What is needed is an exact copy of the records below, with the pictures left out.

━━━ The input

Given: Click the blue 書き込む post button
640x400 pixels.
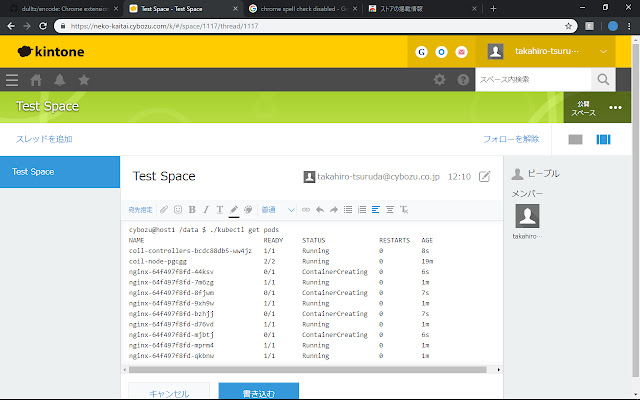Looking at the screenshot, I should pyautogui.click(x=258, y=391).
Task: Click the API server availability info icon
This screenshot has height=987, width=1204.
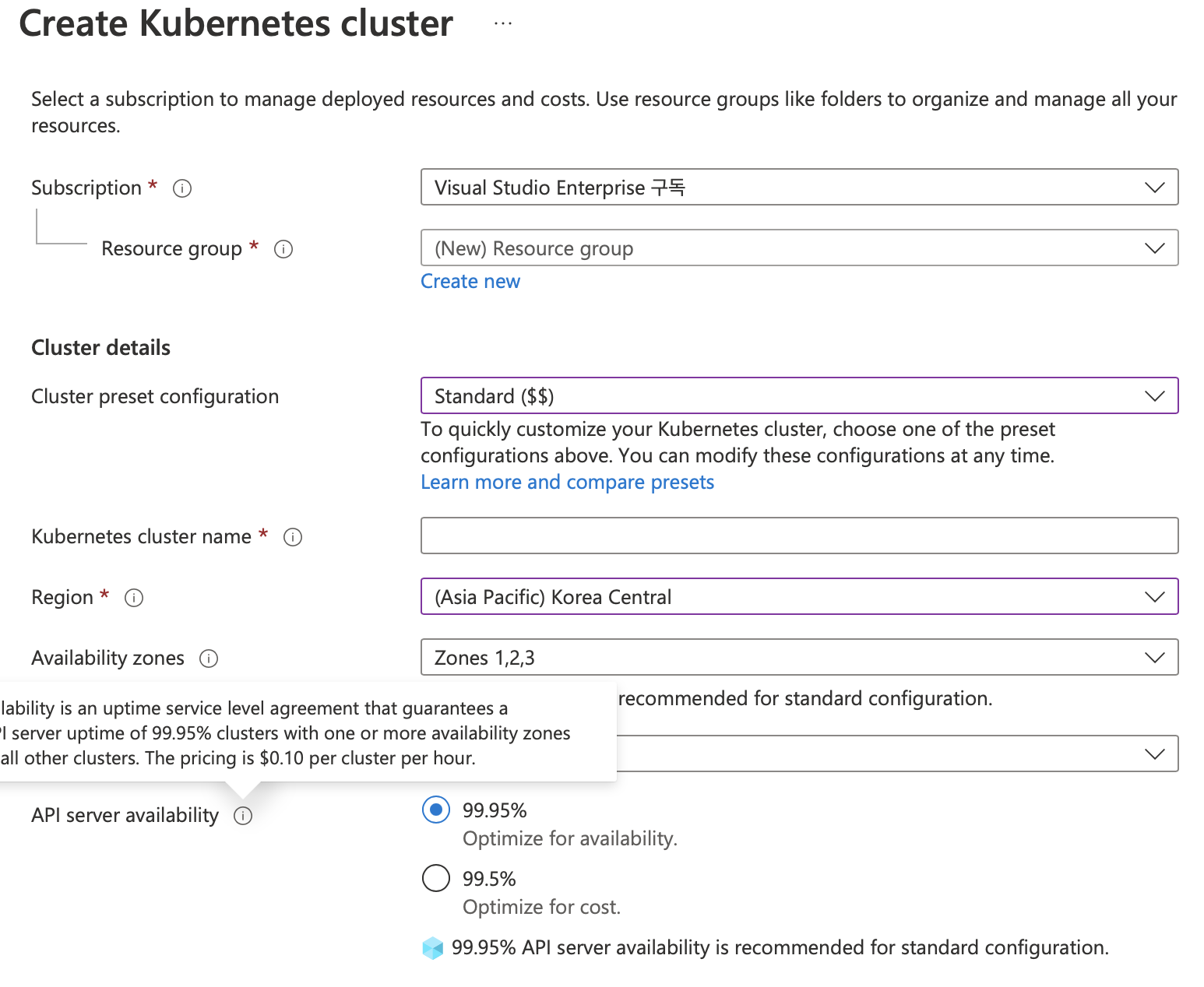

━━━━━━

Finished task:
Given: Click the blue 書き込む post button
640x400 pixels.
Looking at the screenshot, I should pyautogui.click(x=258, y=391).
Task: Click the API server availability info icon
This screenshot has height=987, width=1204.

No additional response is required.